SOURCE MATERIAL:
========
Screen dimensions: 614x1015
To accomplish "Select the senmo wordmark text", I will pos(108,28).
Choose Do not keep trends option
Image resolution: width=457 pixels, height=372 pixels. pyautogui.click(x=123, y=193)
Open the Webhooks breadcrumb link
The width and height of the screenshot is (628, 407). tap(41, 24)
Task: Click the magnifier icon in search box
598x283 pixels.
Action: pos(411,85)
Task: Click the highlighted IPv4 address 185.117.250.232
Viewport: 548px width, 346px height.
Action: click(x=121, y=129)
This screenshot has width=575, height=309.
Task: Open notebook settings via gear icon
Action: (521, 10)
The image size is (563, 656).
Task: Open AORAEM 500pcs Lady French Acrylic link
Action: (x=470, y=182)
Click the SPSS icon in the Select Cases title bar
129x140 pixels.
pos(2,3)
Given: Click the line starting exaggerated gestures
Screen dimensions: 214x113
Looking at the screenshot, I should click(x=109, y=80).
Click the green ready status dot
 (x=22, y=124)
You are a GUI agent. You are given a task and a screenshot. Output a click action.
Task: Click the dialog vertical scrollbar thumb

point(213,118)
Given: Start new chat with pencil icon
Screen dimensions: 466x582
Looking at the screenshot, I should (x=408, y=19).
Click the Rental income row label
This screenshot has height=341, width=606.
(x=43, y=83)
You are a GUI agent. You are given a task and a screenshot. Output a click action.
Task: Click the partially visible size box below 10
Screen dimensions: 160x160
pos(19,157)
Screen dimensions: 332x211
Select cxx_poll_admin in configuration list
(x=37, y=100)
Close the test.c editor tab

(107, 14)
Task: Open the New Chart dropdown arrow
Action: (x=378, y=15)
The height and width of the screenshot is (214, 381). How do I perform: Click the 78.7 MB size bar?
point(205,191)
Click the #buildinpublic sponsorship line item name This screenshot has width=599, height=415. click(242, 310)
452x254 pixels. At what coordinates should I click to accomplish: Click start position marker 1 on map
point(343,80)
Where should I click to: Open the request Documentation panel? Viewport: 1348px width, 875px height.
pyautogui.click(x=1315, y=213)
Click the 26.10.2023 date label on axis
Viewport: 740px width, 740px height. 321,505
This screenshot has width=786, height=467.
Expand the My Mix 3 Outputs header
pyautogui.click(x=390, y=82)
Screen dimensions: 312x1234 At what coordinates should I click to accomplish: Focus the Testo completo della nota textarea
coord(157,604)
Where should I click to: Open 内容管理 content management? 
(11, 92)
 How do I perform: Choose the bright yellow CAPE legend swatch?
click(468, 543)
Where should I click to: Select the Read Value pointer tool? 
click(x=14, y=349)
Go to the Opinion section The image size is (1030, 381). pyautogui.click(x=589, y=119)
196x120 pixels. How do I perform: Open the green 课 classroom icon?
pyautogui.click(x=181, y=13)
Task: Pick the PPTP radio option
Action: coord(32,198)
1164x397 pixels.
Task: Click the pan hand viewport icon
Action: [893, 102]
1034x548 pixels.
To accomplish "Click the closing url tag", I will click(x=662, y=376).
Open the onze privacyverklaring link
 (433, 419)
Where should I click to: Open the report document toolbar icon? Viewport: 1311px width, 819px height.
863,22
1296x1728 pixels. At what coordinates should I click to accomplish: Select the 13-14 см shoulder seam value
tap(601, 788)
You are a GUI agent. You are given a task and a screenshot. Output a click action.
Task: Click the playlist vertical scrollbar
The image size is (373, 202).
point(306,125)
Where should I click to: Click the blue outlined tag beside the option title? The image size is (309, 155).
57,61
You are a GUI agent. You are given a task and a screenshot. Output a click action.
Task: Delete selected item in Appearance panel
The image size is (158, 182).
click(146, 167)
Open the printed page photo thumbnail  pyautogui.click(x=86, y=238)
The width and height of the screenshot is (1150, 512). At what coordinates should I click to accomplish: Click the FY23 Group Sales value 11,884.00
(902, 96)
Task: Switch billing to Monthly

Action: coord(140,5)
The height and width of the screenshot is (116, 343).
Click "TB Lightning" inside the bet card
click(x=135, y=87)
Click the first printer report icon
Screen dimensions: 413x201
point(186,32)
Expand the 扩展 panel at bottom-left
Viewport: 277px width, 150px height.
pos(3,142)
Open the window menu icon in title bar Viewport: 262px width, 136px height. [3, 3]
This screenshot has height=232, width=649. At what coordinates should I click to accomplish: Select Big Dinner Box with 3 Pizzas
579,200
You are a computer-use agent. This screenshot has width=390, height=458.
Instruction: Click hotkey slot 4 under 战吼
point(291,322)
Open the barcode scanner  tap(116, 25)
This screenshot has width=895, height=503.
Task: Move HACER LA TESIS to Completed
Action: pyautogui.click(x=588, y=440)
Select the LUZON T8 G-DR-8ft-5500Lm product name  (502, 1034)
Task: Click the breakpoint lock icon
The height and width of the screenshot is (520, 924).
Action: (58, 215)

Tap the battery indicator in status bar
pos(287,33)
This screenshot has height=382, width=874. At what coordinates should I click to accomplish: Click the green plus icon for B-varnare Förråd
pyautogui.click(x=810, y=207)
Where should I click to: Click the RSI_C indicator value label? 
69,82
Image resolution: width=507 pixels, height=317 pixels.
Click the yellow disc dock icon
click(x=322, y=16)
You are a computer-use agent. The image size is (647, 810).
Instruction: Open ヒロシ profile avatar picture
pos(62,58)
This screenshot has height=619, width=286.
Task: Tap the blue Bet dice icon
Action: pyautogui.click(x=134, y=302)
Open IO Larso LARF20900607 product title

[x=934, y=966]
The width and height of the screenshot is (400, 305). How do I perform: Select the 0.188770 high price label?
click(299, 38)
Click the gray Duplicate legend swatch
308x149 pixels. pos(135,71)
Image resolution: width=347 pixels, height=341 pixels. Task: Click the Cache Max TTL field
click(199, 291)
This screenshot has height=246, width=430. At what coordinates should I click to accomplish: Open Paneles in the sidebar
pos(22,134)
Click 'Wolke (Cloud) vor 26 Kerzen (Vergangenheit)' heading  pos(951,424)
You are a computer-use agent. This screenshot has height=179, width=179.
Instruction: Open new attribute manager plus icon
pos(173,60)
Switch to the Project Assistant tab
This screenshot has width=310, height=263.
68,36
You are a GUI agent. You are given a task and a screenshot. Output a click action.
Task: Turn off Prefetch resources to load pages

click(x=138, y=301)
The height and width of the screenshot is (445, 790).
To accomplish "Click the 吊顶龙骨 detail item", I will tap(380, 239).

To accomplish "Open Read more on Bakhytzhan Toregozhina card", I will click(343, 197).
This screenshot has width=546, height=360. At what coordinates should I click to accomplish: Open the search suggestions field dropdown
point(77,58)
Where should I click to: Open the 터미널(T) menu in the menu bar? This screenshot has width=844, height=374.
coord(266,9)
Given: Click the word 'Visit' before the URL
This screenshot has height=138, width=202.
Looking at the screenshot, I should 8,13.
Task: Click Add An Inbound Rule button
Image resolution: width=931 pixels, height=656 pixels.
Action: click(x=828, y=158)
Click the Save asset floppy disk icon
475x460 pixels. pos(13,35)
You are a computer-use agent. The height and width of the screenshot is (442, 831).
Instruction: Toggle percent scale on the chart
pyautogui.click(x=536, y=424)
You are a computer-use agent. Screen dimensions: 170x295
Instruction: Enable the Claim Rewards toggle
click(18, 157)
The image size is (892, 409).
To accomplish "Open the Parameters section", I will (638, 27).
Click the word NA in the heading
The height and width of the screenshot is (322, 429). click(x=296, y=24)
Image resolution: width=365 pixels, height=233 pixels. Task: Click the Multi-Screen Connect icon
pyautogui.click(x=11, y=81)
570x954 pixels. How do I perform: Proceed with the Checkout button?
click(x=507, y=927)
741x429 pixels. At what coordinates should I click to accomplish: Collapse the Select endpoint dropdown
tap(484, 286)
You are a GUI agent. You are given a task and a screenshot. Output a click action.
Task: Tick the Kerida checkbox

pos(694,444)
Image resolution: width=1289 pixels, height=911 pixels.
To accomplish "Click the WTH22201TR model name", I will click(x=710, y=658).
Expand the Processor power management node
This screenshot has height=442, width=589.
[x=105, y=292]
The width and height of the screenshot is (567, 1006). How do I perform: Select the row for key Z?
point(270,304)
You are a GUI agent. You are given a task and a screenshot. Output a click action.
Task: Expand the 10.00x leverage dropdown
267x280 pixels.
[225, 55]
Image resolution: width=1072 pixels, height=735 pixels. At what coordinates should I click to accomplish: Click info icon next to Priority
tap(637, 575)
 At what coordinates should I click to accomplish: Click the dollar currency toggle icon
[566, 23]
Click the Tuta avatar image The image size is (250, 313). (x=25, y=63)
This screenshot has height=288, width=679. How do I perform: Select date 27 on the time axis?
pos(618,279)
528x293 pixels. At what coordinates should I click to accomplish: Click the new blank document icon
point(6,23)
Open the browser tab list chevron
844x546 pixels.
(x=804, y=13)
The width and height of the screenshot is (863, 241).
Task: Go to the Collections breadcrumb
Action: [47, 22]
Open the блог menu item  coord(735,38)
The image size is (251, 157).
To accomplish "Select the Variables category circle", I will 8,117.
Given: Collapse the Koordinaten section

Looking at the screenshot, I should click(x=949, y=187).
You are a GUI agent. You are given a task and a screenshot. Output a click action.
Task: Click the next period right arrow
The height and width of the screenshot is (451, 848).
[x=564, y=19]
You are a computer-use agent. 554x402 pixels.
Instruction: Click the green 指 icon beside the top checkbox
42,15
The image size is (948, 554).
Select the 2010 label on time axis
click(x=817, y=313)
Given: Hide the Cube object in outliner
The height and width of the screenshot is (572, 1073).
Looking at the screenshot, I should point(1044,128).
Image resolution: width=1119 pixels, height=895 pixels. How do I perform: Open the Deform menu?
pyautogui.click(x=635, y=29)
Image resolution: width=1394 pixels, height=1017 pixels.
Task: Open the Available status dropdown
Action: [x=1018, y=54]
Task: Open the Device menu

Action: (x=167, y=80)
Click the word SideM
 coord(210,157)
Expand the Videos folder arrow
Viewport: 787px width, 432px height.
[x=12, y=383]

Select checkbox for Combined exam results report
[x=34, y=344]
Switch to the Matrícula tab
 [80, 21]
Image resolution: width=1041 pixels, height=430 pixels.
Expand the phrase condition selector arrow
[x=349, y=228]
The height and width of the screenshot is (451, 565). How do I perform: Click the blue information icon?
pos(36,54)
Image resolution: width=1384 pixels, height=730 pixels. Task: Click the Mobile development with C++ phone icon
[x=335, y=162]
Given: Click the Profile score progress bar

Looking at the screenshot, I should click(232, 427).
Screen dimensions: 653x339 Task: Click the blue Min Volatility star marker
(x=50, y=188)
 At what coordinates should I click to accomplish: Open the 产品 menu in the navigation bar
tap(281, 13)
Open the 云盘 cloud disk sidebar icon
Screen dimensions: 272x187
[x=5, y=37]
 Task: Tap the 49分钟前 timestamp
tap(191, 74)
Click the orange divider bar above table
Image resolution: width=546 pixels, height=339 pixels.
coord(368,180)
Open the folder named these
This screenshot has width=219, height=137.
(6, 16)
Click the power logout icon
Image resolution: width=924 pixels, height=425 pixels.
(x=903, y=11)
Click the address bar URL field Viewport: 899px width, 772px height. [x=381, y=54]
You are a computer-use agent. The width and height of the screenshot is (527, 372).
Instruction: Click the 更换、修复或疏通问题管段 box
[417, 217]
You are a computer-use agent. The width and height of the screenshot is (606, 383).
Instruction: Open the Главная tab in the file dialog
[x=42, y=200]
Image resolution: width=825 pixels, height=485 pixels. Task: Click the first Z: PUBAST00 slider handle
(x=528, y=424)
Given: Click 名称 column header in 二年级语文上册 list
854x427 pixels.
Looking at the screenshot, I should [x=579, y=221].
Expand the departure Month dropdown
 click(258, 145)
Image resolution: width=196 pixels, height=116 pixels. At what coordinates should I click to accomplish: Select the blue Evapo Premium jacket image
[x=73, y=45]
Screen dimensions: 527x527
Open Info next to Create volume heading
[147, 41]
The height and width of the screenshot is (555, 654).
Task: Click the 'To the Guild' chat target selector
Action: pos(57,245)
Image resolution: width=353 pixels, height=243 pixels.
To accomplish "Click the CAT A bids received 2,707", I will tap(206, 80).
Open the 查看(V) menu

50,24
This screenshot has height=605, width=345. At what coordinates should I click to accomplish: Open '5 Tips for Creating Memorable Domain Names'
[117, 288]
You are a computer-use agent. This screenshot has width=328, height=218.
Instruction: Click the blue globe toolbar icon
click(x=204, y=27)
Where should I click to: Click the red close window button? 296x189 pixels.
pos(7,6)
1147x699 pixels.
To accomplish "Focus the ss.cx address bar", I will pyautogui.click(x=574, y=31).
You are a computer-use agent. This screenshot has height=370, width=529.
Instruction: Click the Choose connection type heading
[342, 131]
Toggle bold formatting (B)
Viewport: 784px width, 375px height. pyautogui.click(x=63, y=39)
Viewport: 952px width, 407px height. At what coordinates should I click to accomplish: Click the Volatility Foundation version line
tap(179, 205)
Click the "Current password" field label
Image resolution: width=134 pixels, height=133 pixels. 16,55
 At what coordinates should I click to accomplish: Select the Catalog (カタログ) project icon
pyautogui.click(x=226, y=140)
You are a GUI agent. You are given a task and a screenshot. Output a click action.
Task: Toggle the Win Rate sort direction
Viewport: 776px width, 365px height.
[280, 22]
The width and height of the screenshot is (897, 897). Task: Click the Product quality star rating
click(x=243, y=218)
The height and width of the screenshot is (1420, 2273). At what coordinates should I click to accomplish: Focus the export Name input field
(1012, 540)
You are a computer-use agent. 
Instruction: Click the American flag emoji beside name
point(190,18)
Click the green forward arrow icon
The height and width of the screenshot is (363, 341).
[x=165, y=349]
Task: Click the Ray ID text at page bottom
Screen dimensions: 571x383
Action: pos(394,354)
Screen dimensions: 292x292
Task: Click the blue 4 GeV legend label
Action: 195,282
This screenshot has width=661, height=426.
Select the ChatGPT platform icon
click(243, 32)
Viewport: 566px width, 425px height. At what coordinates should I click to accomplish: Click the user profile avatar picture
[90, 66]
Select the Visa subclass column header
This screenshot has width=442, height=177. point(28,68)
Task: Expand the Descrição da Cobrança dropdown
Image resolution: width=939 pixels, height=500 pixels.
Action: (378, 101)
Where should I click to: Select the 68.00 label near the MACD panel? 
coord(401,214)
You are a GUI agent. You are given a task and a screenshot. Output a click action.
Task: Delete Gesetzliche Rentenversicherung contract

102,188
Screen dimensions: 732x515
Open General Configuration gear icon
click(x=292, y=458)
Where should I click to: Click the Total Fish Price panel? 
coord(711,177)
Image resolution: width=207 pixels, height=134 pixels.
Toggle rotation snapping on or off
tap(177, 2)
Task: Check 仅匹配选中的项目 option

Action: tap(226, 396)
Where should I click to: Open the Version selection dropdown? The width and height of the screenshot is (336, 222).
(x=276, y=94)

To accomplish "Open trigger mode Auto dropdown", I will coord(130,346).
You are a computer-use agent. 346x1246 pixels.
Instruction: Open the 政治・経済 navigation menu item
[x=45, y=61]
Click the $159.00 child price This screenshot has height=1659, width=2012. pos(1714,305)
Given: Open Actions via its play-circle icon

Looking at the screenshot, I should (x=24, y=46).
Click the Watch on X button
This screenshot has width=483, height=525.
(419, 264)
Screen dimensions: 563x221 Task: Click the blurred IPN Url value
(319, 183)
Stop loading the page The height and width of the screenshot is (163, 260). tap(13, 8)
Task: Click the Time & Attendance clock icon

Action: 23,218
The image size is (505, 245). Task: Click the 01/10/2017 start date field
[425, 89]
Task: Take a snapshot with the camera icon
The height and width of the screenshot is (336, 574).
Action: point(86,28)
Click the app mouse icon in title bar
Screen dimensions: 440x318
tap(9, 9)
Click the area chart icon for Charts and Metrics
========
THE TASK: If a line in the records above contains "address", copy that line.

ANSWER AREA:
Task: Click the highlighted IPv4 address 185.117.250.232
Click the address bar URL field Viewport: 899px width, 772px height. [x=381, y=54]
To accomplish "Focus the ss.cx address bar", I will pyautogui.click(x=574, y=31).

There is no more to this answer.